The treatment that Sanders has received at the hands of Clinton and her organization’s machine, guided by Democratic Party Chairwoman Debbie Wasserman Schultz, has repeatedly outraged Sanders’ supporters — occasionally to the point of violence.

The failure of the Party to adopt a number of Sanders’ planks despite his endorsement of Clinton, is the straw that effectively breaks the camel’s back for many of his supporters, who now feel deceived that their candidate has effectively sold out to the machine he once vilified.

Who can Sanders’ supporters turn to now? While some have mumbled about supporting a third-party candidacy — perhaps the Green Party or the Libertarians — others have taken a second look at Trump and are seeing that there may be more to like than what Hillary’s camp has yelling about in recent months.

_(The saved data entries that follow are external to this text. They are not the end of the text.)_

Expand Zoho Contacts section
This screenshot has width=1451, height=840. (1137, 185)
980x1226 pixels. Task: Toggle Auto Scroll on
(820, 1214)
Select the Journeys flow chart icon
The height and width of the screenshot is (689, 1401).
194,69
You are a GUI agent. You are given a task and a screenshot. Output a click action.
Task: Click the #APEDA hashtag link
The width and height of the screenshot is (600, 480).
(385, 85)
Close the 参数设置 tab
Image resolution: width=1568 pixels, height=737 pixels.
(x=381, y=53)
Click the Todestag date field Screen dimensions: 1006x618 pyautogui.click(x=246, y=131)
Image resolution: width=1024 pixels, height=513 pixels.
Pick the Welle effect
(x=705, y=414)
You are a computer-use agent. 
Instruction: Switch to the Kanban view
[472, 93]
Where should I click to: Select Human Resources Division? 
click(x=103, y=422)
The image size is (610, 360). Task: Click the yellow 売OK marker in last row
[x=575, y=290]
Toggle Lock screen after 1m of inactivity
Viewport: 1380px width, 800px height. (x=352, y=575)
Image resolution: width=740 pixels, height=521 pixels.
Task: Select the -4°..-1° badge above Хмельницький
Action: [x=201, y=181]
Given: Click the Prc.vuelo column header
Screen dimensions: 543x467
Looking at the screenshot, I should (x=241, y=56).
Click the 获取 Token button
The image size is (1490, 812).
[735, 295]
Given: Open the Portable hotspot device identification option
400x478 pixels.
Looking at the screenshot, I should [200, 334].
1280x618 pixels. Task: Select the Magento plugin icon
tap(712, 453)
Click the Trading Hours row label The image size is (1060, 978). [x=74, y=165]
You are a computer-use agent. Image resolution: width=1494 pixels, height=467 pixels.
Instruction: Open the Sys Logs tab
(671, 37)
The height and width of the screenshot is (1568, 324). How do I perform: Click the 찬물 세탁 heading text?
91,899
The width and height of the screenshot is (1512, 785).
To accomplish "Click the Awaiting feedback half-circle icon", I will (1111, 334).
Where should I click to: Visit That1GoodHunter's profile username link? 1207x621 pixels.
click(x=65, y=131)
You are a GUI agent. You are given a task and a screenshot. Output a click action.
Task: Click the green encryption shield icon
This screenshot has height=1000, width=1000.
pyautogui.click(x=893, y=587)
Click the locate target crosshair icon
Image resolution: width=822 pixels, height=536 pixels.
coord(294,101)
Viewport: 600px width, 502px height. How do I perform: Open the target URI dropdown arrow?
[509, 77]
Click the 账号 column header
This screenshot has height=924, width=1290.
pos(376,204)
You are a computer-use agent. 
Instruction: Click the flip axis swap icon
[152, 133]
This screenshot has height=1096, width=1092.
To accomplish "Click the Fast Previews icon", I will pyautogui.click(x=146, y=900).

First — Trump is a virulent opponent of free trade, arguing correctly that it’s cost America millions of jobs, particularly since the North American Free Trade Agreement (NAFTA), the Bill Clinton-enacted legislation that preceded today’s proposed TPP and TTIP.

There’s no doubt that America’s economy is hurting and that the dearth of manufacturing sector jobs since the administration of Bill Clinton has only worsened an ailing economy that’s seen the middle class get winnowed and pushed many of its members inexorably toward lower income brackets.

Despite an uptick in jobs according to the latest government jobs report (the best numbers in eight months, apparently — despite the previous report’s statistic recording the worst numbers in six YEARS), many rightly suspect that the bulk of such jobs are going to nearly retired workers or those in the service sector, i.e., waiters and bartenders.

Second — Trump has called Clinton out on her virtual ownership by special interests and lobbyists. From foreign governments to Big Pharma to Wall Street, years of $600,000 speeches and multi-million dollar donations to the Clinton Foundation have indebted Hillary and her husband to concerns that do not coincide with those of common Americans’.

In the case of foreign governments, in particular, this is dangerous, blatantly unscrupulous and anti-American.

Third — Trump has rightly accused Clinton of criminal behavior vis à vis her email scandal and so many of her other illicit activities. Most Sanders supporters have always considered Hillary a corrupt liar, and Trump is absolutely correct in saying the system is rigged and that Hillary belongs in prison — something Bernie Sanders was always too intimidated to do during his campaign.

In fact, there are many arguments to be made that Sanders has been far too deferential in his treatment of Clinton during the recent primaries — he continually referred to her as “Secretary Clinton,” as if she still held a powerful position in government.

There were many issues, such as the email affair, that Sanders gave Clinton a free pass on — much to Clinton’s delight and satisfaction. Such actions make one wonder just how badly Sanders really wanted his party’s nomination.

Now that he’s presenting himself standing side-by-side with a known criminal, he appears to be engaged in a huge act of betrayal of his supporters.

For many of those same supporters, the fact that Trump is willing to spell everything out — to tell things exactly as they are — is reason enough to vote for him. Hillary Clinton represents a cancer in the Democratic Party that’s just gotten worse and worse over the years, and Washington, D.C.-outsider Trump is ready to surgically operate to cut the cancer out.

As soon as Sanders made his announcement, Trump was quick to act, declaring in a speech, “To all those Bernie Sanders voters who have been left out in the cold by a rigged system of superdelegates, we welcome you with open arms. We can’t solve our problems by counting on the politicians who created our problems; the Clintons have turned the politics of personal enrichment into an art form for themselves.”

When faced with a choice of whether to embrace their former sworn arch-enemy or to back another anti-establishment candidate — Trump — the option for Sanders’ supporters should be an obvious one. The more Trump can paint Sanders as the traitor he is, the more likely it will be that the latter’s backers warm to the new logical choice for November.